## begin Rows

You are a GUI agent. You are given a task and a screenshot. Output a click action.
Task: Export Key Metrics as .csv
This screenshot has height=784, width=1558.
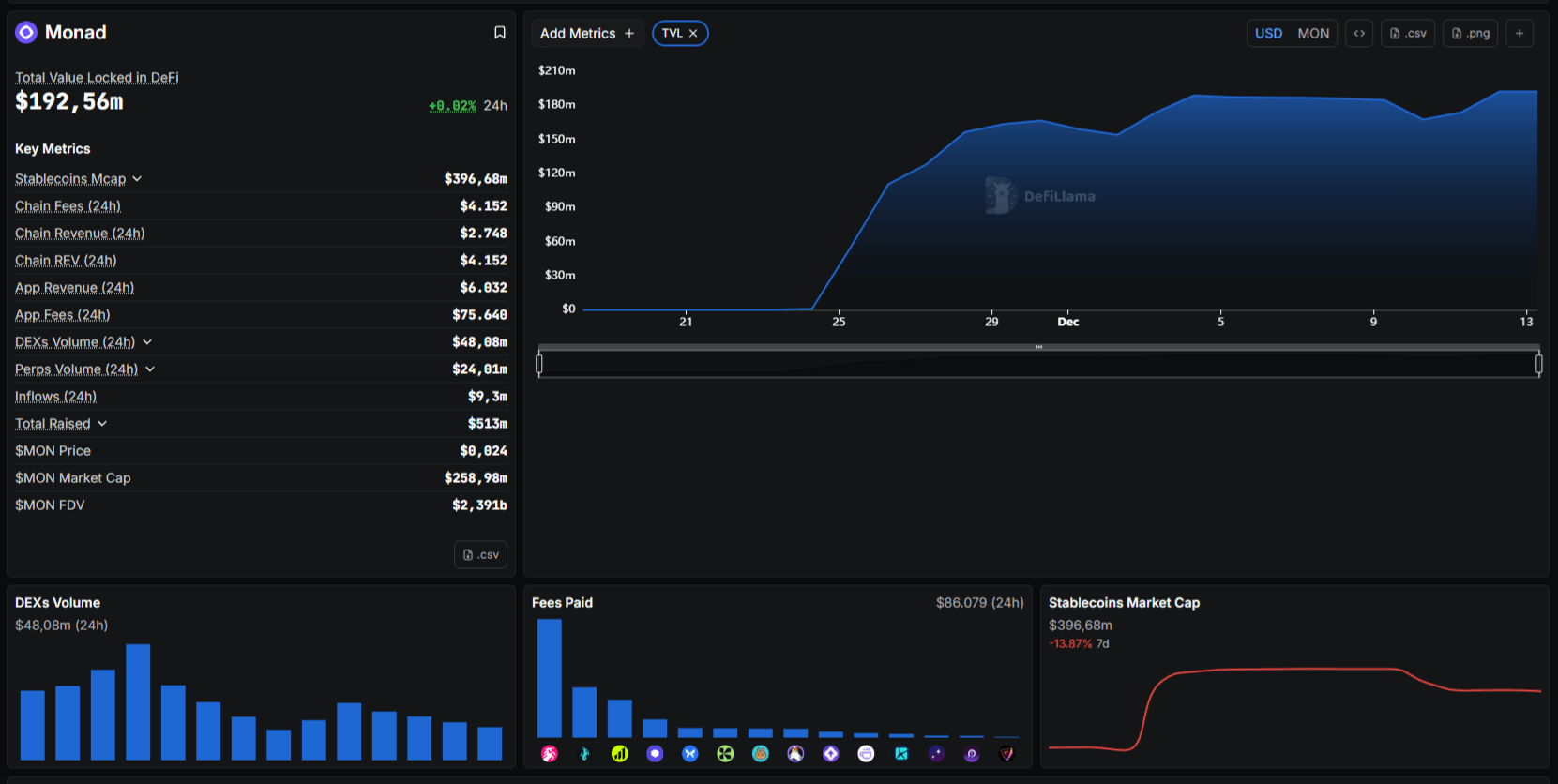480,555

## end Rows
## begin Rows

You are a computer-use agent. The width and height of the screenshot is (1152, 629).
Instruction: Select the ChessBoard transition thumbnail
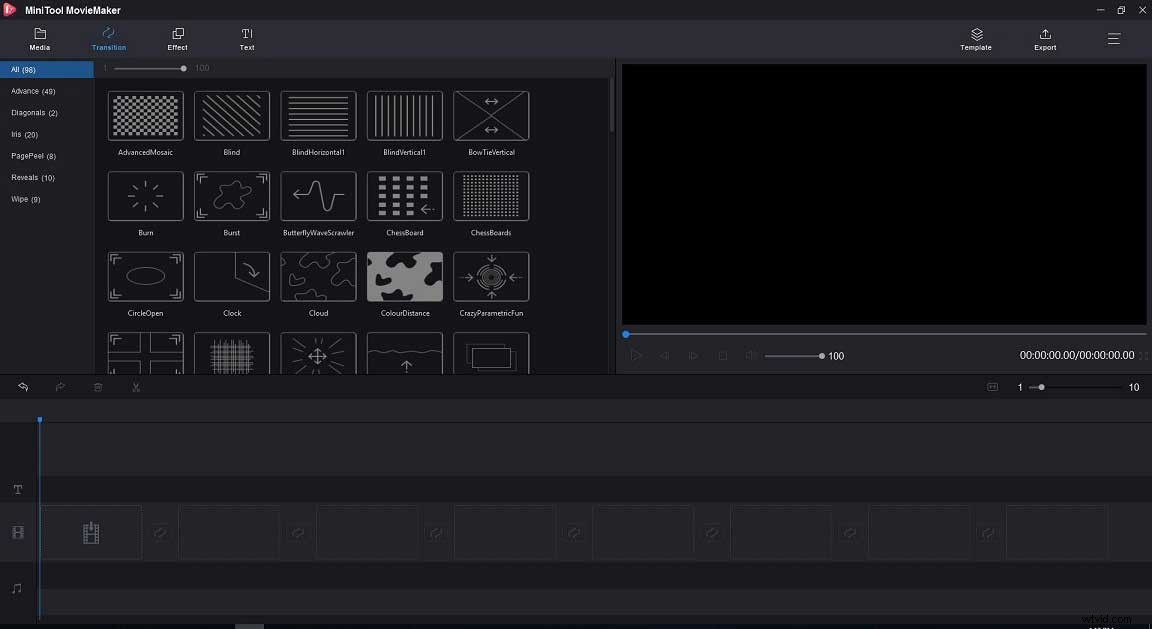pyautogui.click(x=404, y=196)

## end Rows

*Aim*. Which rows above contain the string "height"? Report each of them in full.

*Reply to the task*.
This screenshot has height=784, width=1558.
You are a computer-use agent. The width and height of the screenshot is (1152, 629).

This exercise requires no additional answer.